§ INSTRUCTIONS TO FOLLOW:
For each line below, check for the word "agent", then state how many lines contain it, with no other output.

§ Data excerpts:

==================================================

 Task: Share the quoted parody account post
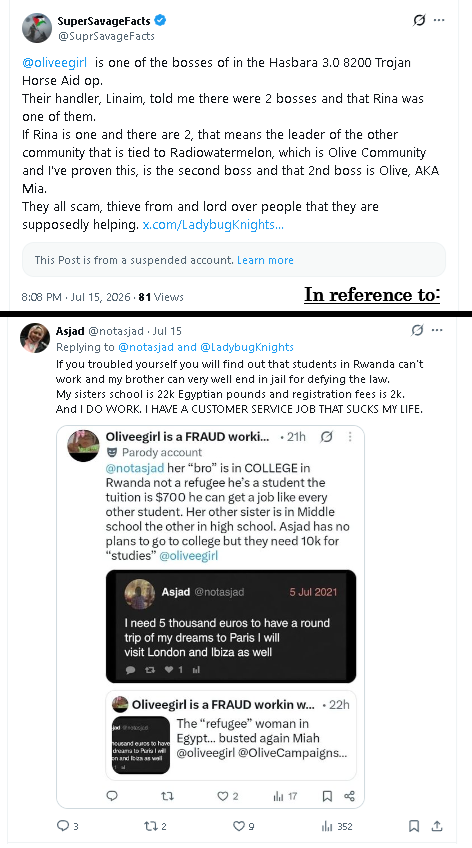pyautogui.click(x=349, y=796)
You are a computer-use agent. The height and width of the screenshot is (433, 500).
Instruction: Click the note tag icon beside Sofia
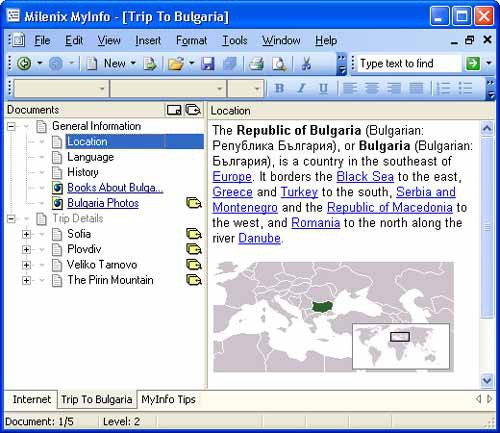coord(194,234)
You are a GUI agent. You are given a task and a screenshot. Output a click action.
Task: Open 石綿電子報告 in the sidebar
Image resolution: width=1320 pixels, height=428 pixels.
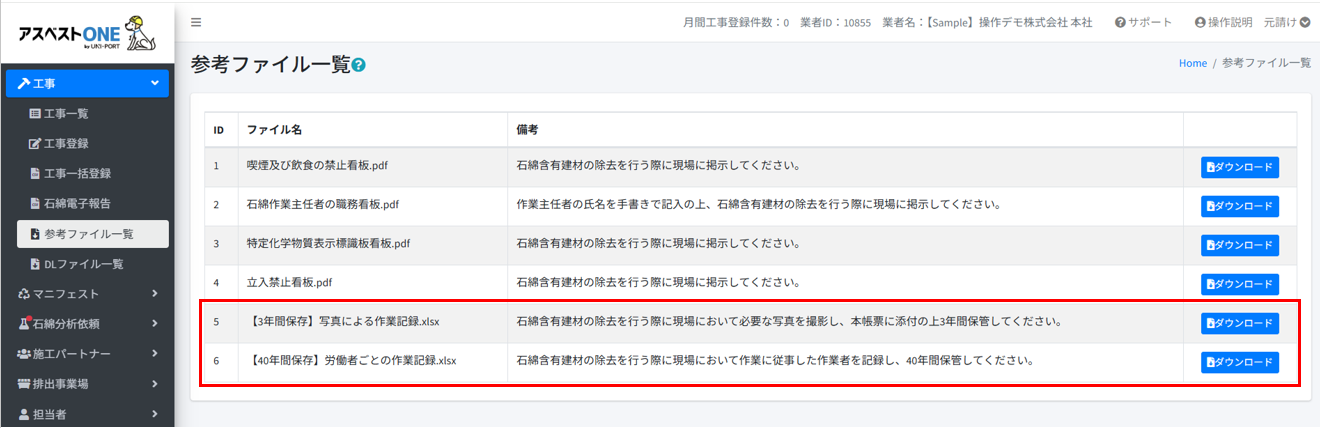77,204
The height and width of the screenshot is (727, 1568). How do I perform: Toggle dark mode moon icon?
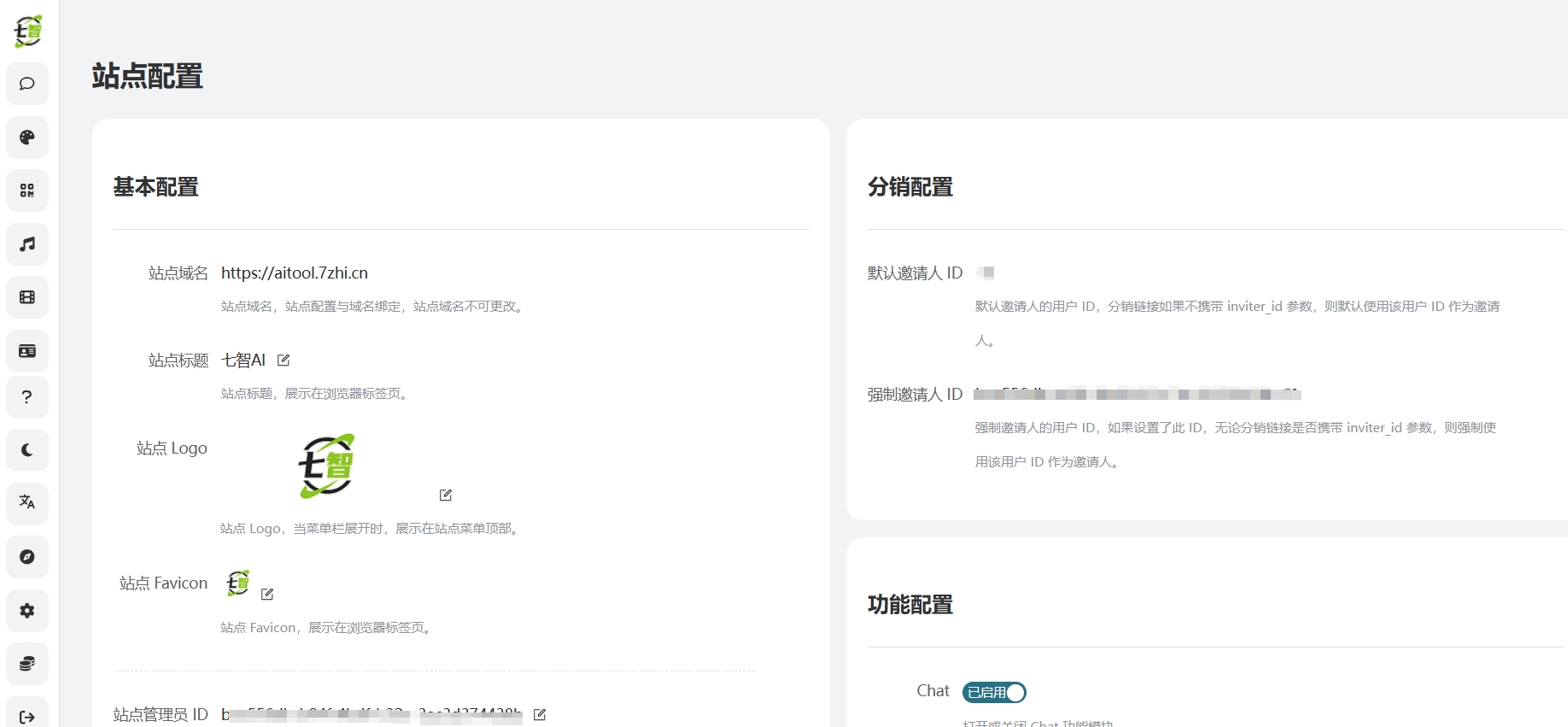[27, 450]
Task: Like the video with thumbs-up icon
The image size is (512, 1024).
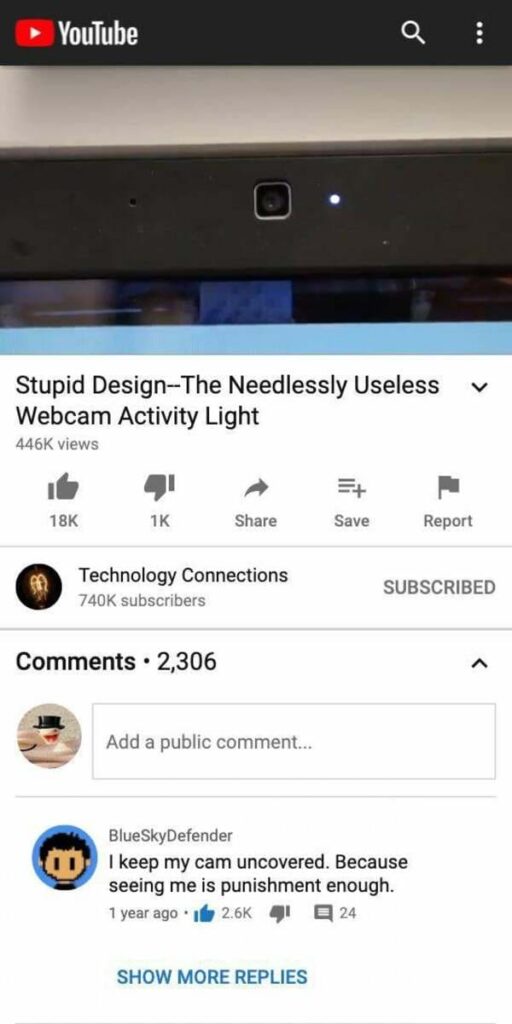Action: (x=63, y=486)
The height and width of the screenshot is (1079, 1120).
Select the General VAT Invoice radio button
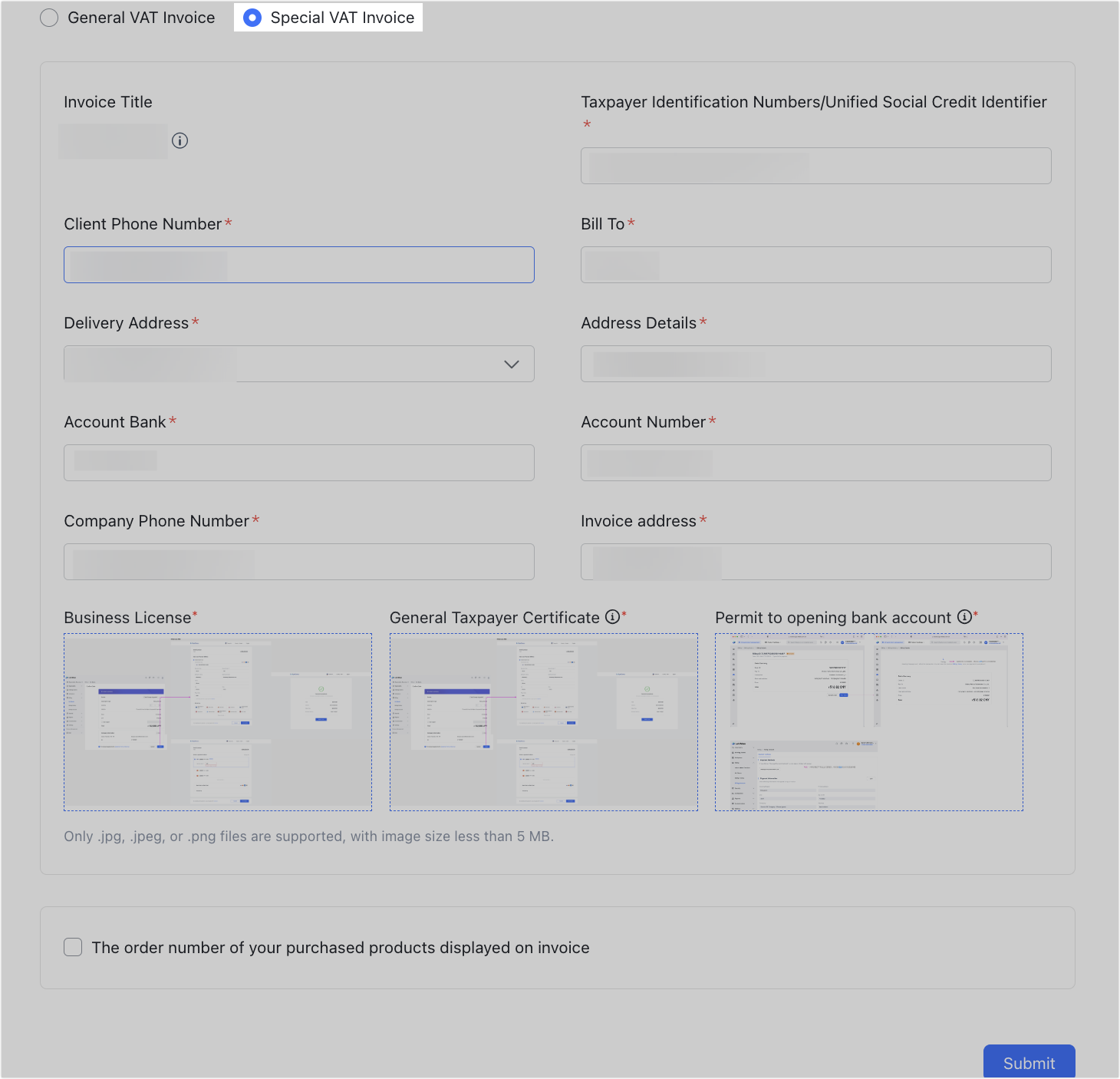pos(49,17)
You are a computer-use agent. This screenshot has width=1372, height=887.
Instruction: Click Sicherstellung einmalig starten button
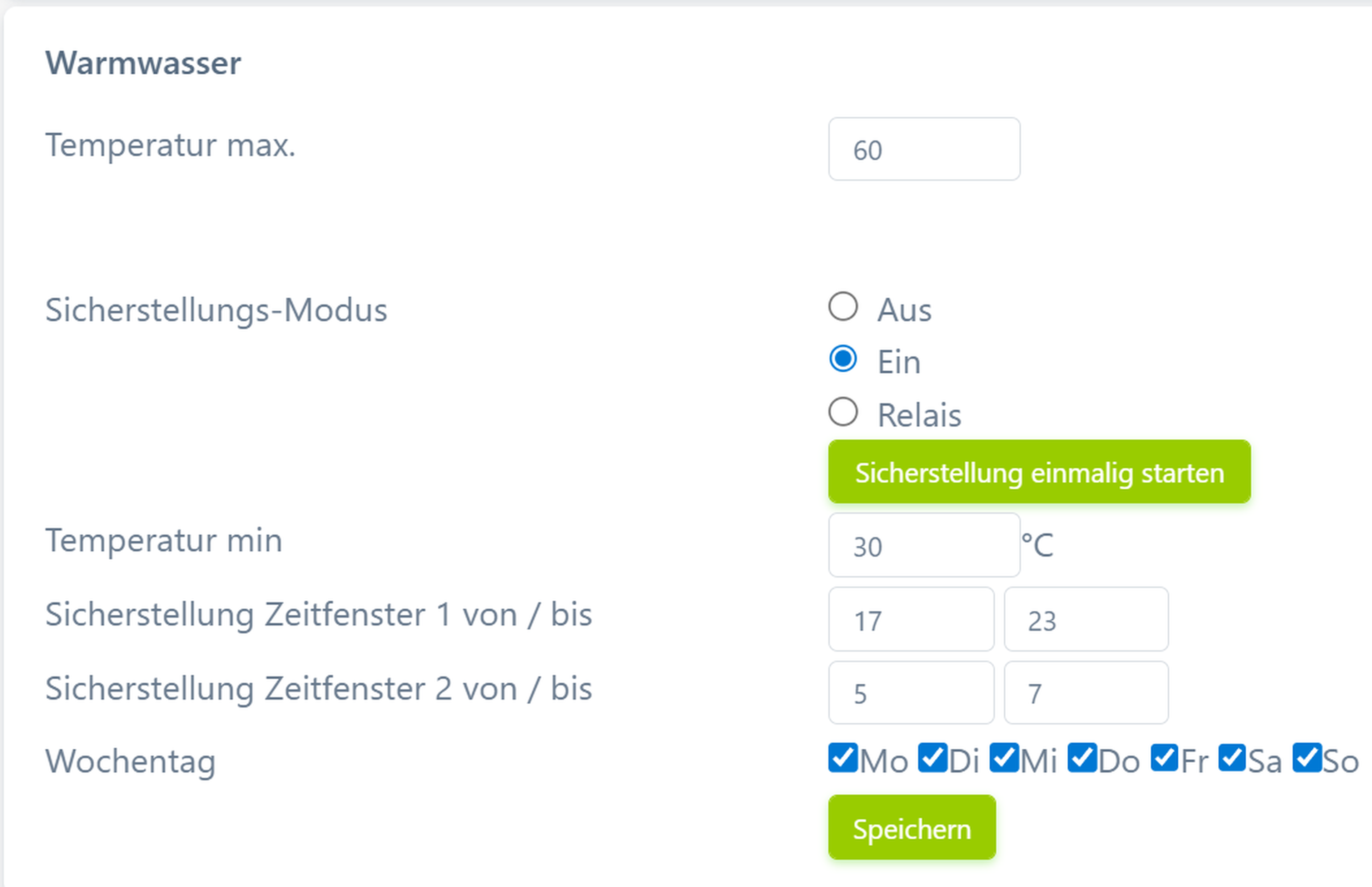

==================================================

§ TASK RESPONSE:
3